Giving time and emotional energy and prayer and thoughtfulness to making Christ known in the circle of relationships that the Lord opens to us necessarily means having less time for other, worthwhile activities. Here’s the rub.  In our cultural context of the rejection and marginalisation of Christianity as foolish or wicked, and in the face of our own institutional failures, there are numerous diversions to capture our attention and consume our energy.  

Local churches have ever increasing (and important) requirements to administer compliance frameworks. We can silence ourselves – even while others labour to protect freedom of speech – out of a sense that we have lost the right to speak.  We can turn our attention to matters of social concern that are more likely to win the approval or even esteem of the culture.  Advocacy on behalf of those detained by our government indefinitely and inhumanely is properly an area for Christian involvement.  So too is the problem of homelessness, the socially corrosive effects of gambling,  the defence of the unborn and those in the final stages of life, climate change and certainly, Indigenous rights.  Indeed, we must engage in such areas, in a distinctively gospel-shaped way so as to bring the blessing of the gospel to the culture at large.  We are to ‘do good to all’.  Some will have special expertise to contribute, some will have unique opportunity or responsibility to do so.

But recognising the limit to how much time, energy, prayer and money can be devoted by Christians to activities beyond daily needs and immediate responsibility, especially in areas where others of good will are similarly involved, the work that only Christians can do should have first priority for most of us.  Especially when this work, the work of evangelism, is the necessary and immediate consequence of the work of Jesus.  

Jesus builds his church and brings the Kingdom as people hear, trust, and obey the gospel. ‘Gospels’ are for proclaiming.  Jesus is the long-awaited Messiah anticipated by Scripture, and has been declared Lord and Judge by his resurrection; therefore, repentance and the forgiveness of sins is to be proclaimed in his name to all nations.  

The Triune God is present as the word of God, the gospel, is shared with others.
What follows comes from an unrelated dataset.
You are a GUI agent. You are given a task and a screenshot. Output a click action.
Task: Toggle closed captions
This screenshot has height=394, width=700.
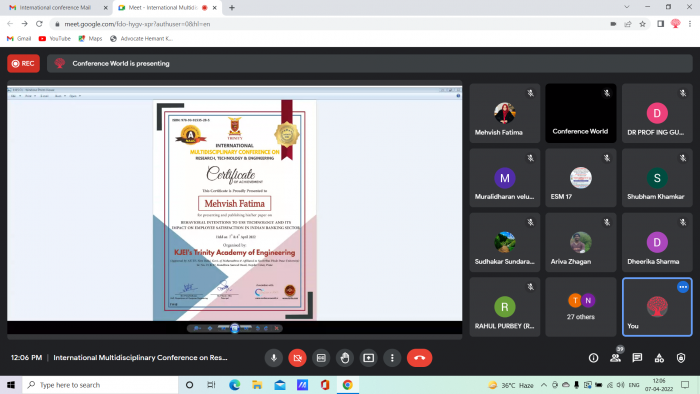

The New Testament is replete with the power of God’s word to bring about salvation and righteousness in his people, to the praise of his glory and grace.  It is by God’s word and not by bread alone that we really live (Matthew 4:4). God’s word judges the thoughts and attitudes of our hearts (Hebrews 4:12), saves (Romans 1:16; 1 Corinthians 1:18) and creates faith (Romans 10:17), sanctifies his people (John 17:17), brings about the new birth (James 1:18), performs God’s work in believers (1 Thessalonians 2:13), gives wisdom (Colossians 3:16), builds up and preserves believers for their inheritance (Acts 20:32).   

The gospel of Jesus is sufficient for God’s purposes for his world and his people, powerful for salvation, bringing the new creation.  It advances among us to the ends of the earth, according to God’s perfect will, by the proclamation of his people in dependence upon his Spirit, in fellowship with one another, to the glory of God.  The prayerful proclamation of the gospel of Jesus remains the urgent and essential priority of the hour.